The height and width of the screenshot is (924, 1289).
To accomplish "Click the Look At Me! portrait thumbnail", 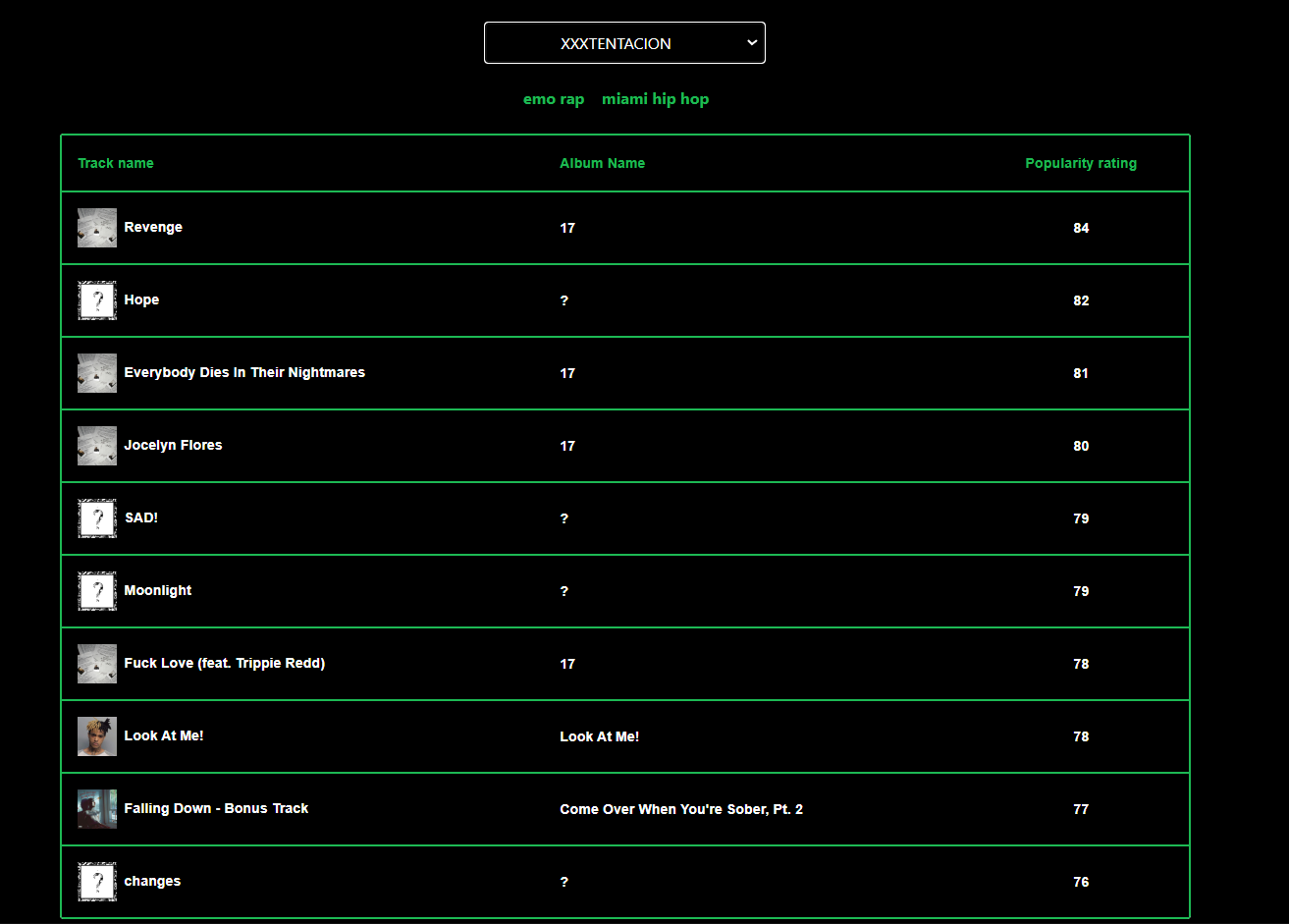I will tap(96, 735).
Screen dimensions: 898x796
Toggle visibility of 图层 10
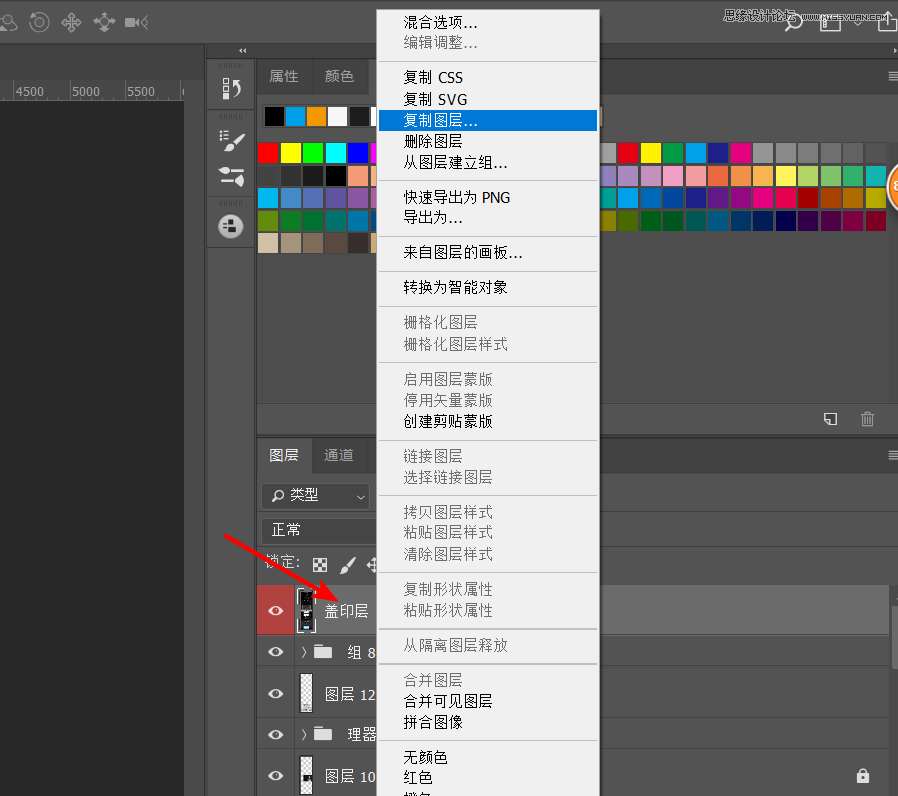[x=276, y=775]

########

• [What to produce]: After locating the line with "Screen dimensions: 898x796" in the listing above, transcribe it and every line after it to the last, exactly, with no pictures.

• [Task response]:
Screen dimensions: 898x796
Toggle visibility of 图层 10
[x=276, y=775]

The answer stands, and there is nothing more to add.